As cryptocurrencies continue to redefine how we transfer value, regulators at the federal and state levels have been working hard to keep up. From traditional money transmitters to crypto exchanges, businesses in the space are facing a growing set of rules designed to ensure transparency, prevent money laundering, and protect consumers.
The Federal Picture
At the heart of the U.S. regulatory framework lies FinCEN (the Financial Crimes Enforcement Network). Since as far back as 2013, FinCEN has classified most crypto exchanges and payment providers as “money services businesses” (MSBs). This designation means they must follow many of the same rules that apply to traditional money transmitters, like setting up anti-money laundering (AML) programs, performing know-your-customer (KYC) checks, and filing Suspicious Activity Reports (SARs) when something doesn’t look right.
But the landscape isn’t static. FinCEN’s ongoing efforts to bring greater transparency to crypto transactions include proposed rules that could require businesses to report certain transactions involving unhosted wallets—those personal, independent wallets that users keep off exchange platforms. If these rules go into effect, businesses will need to capture even more information, like names, addresses, and transaction details, and they’ll need to stay vigilant for signs of unusual activity.
At the same time, the Securities and Exchange Commission (SEC) has stepped in, asserting its authority over aspects of the crypto world. Some of the largest crypto platforms have come under fire for offering tokens that the SEC says qualify as unregistered securities. As the legal status of certain cryptocurrencies is debated in courtrooms, many crypto companies are playing it safe by tightening their disclosures and being more selective about which tokens they trade.
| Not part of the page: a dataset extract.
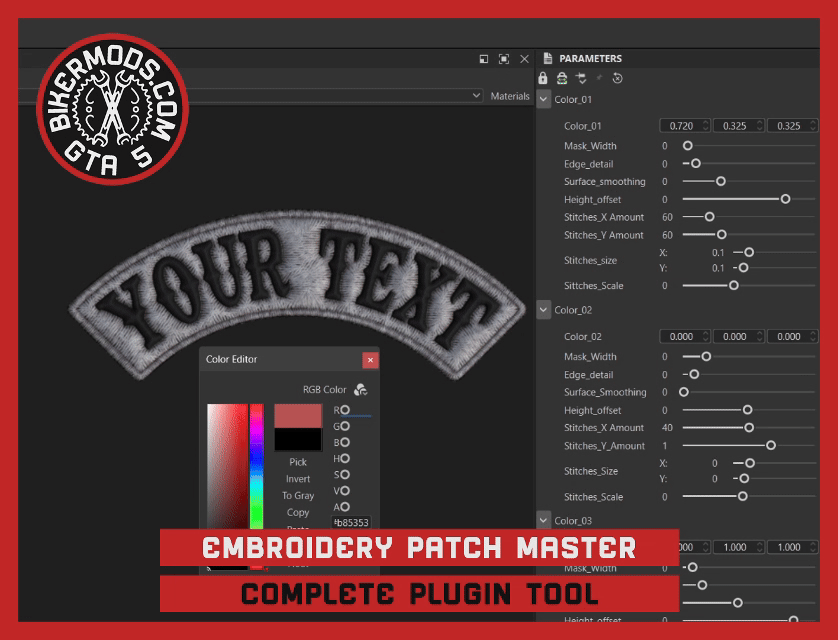Click the hex color code input field
This screenshot has width=838, height=640.
pos(352,523)
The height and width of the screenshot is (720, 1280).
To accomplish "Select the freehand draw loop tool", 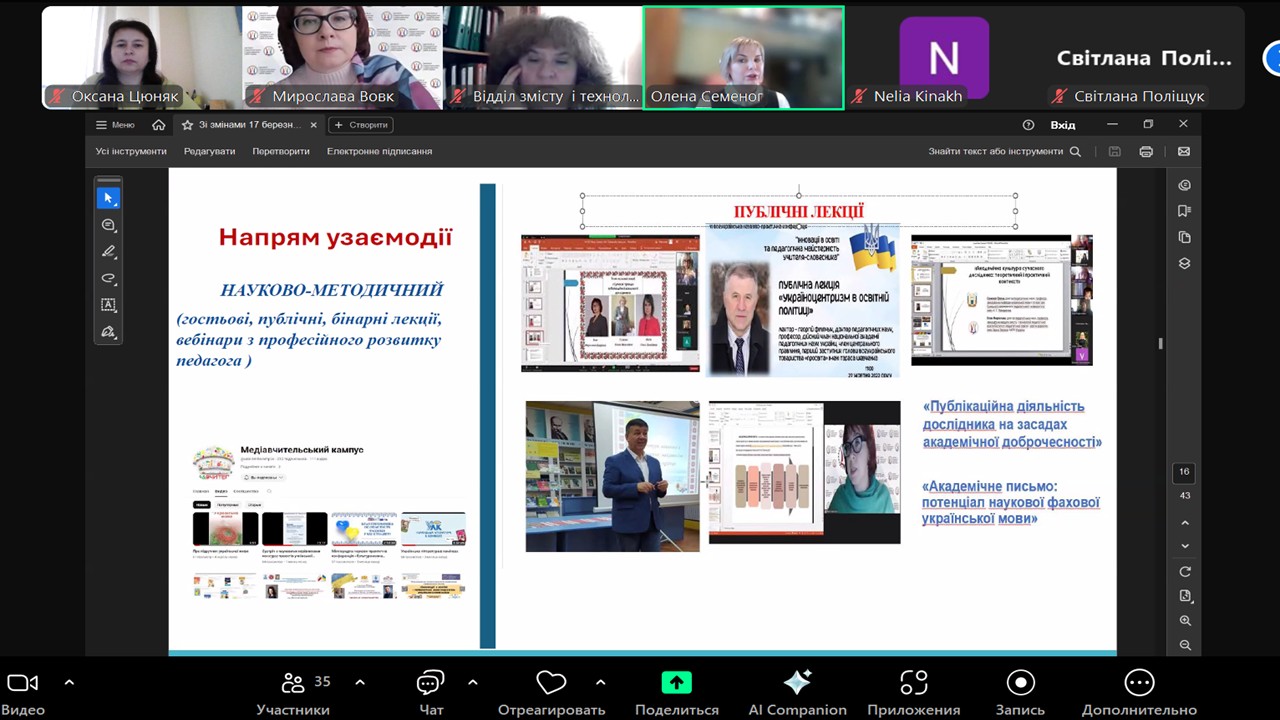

Even banking regulators, like the Office of the Comptroller of the Currency (OCC) and the Federal Deposit Insurance Corporation (FDIC), have issued warnings about the potential risks associated with stablecoins and crypto deposits. These institutions are urging banks and payment providers to maintain robust risk controls before jumping into digital assets.
The State-by-State Landscape
On the state level, crypto businesses face a patchwork of licensing requirements. Except for Montana, every U.S. state has some sort of licensing framework for digital asset firms. To make life a little simpler, the Conference of State Bank Supervisors introduced the Money Transmission Modernization Act (MTMA), a model law that gives states a blueprint for regulating money transmitters, including those that handle crypto. So far, more than two dozen states have adopted it.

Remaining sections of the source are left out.